Am Rand des Mittleren Schlossgartens hat die Bahn im Juchtenkäferrevier zwei Bäume pflanzen lassen. Sie ersetzen zwei größere Platanen, die der Baustelle hatten weichen müssen.
Stuttgart - Wohnungen sind knapp in Stuttgart – auch für die Juchtenkäfer. Nach dem Holzeinschlag im Mittleren Schlossgarten und dem Versetzen von Bäumen für den Bahnhofsbau hat die Deutsche Bahn AG am Donnerstag das künftige Angebot wieder ein wenig aufgebessert. Mit Bagger und Mobilkran ließ sie zwischen der Baugrube für den Tiefbahnhof und der Schillerstraße zwei Platanen pflanzen, die schon aus dem Kindheitsstadium herausgewachsen sind. 25 bis 30 Jahre dürften die Bäume alt sein – und zwölf bis 14 Meter hoch.
Ihr Standort dicht beim Ferdinand-Leitner-Steg liegt im Juchtenkäferhabitat, wie der Lebensraum für die streng geschützten Tierchen genannt wird. Weshalb die Pressestelle der Projektgesellschaft Stuttgart-Ulm über ihre Pressemitteilung schrieb: „Bahn schützt Lebensraum des Juchtenkäfers im Mittleren Schlossgarten.“ Das bringt die Sache auf einen ziemlich einfachen Nenner. Die Realität ist komplexer. Denn vor dieser Pflanzung waren im Februar dieses Jahres erst einmal zwei Platanen gefällt worden, die dichter an der Schillerstraße gestanden hatten und dem Bau eines neuen Stadtbahntunnels weichen mussten. Der wird wegen Stuttgart 21 zwischen dem Hauptbahnhof und der Haltestelle Staatsgalerie gebraucht.

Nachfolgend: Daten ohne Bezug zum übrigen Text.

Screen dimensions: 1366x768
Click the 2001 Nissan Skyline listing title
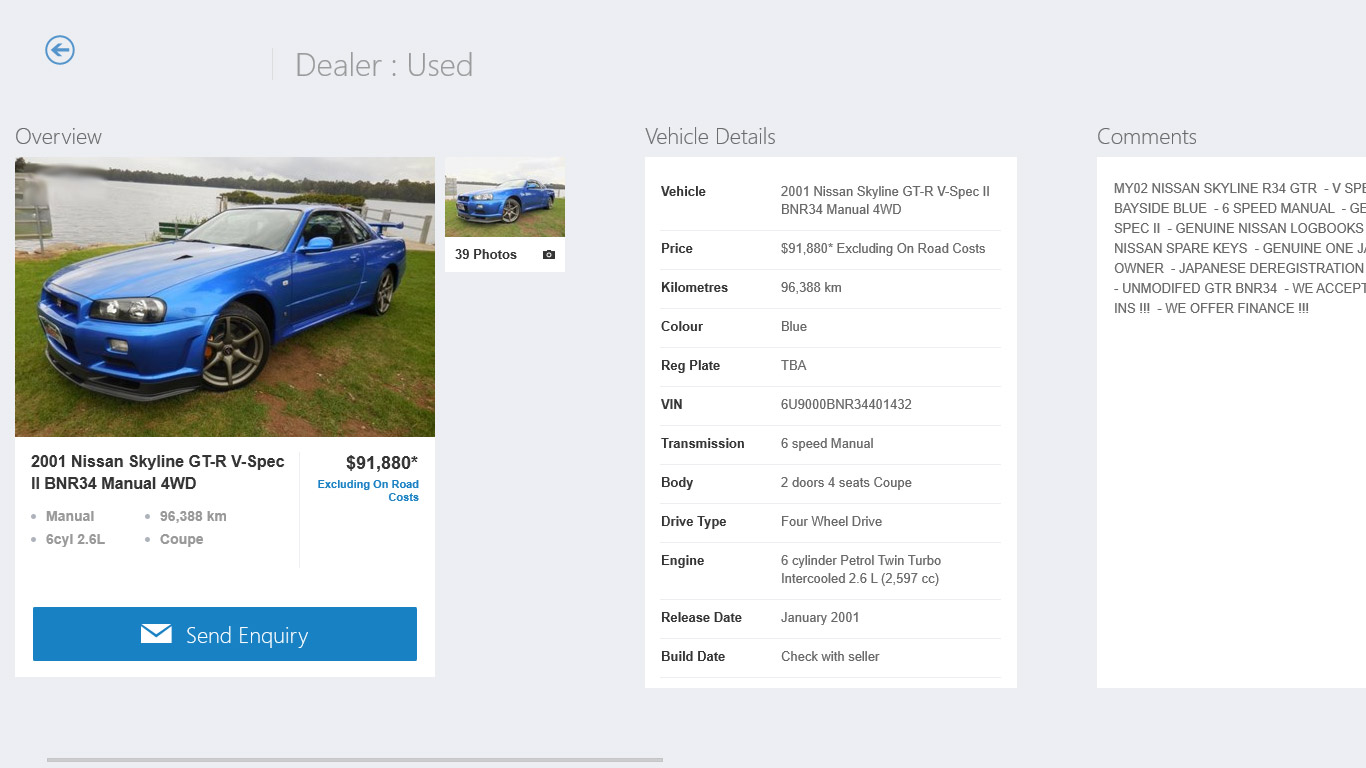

Nur zwei Bäume hätten die Versetzung nicht überstanden
Ganz zu schweigen davon, dass im Mittleren Schlossgarten wegen des Milliardenprojekts 176 Bäume des Mittleren Schlossgartens für das Bauprojekt der Bahn beseitigt werden mussten. Auf 84 Bäume, die vom Schlossgarten und vom Kurt-Georg-Kiesinger-Platz versetzt wurden, ging die Pressestelle jetzt gern wieder ein. Vier Jahre später seien 82 dieser Bäume an ihren neuen Standorten in anderen Teilen des Schlossgartens, am Rand der Feuerbacher Heide und auf Friedhöfen gut angewachsen und gesund. Lediglich zwei Bäume hätten die Versetzung nicht überstanden.
Wie die jetzt gepflanzten Platanen sich entwickeln werden, soll regelmäßig geprüft werden. Bei der Pflanzaktion seien die 25 bis 30 Jahre alten und zwölf bis 14 Meter hohen Bäume ordnungsgemäß in den Boden gesetzt worden, stellte eine Mitarbeiterin der Firma Baader-Konzept fest. Das Unternehmen ist von der Bahn mit der Ökologischen Bauüberwachung beauftragt. Es kontrolliert, ob Auflagen des Eisenbahnbundesamts und der Stadt Stuttgart eingehalten werden.
Ursprünglich sollten die Plantanen versetzt werden
Die neuen Bäume würden erst in rund 20 Jahren in den Stämmen kleine Höhlen bilden, die sich als Brutstätten für Juchtenkäfer eignen, denken die Bahnverantwortlichen. Daher wollen sie im nächsten Frühjahr Nistboxen anbringen, die quasi als Übergangswohnungen dienen können. In Schweden habe man die Erfahrung gemacht, dass Juchtenkäfer solche Nistboxen akzeptieren.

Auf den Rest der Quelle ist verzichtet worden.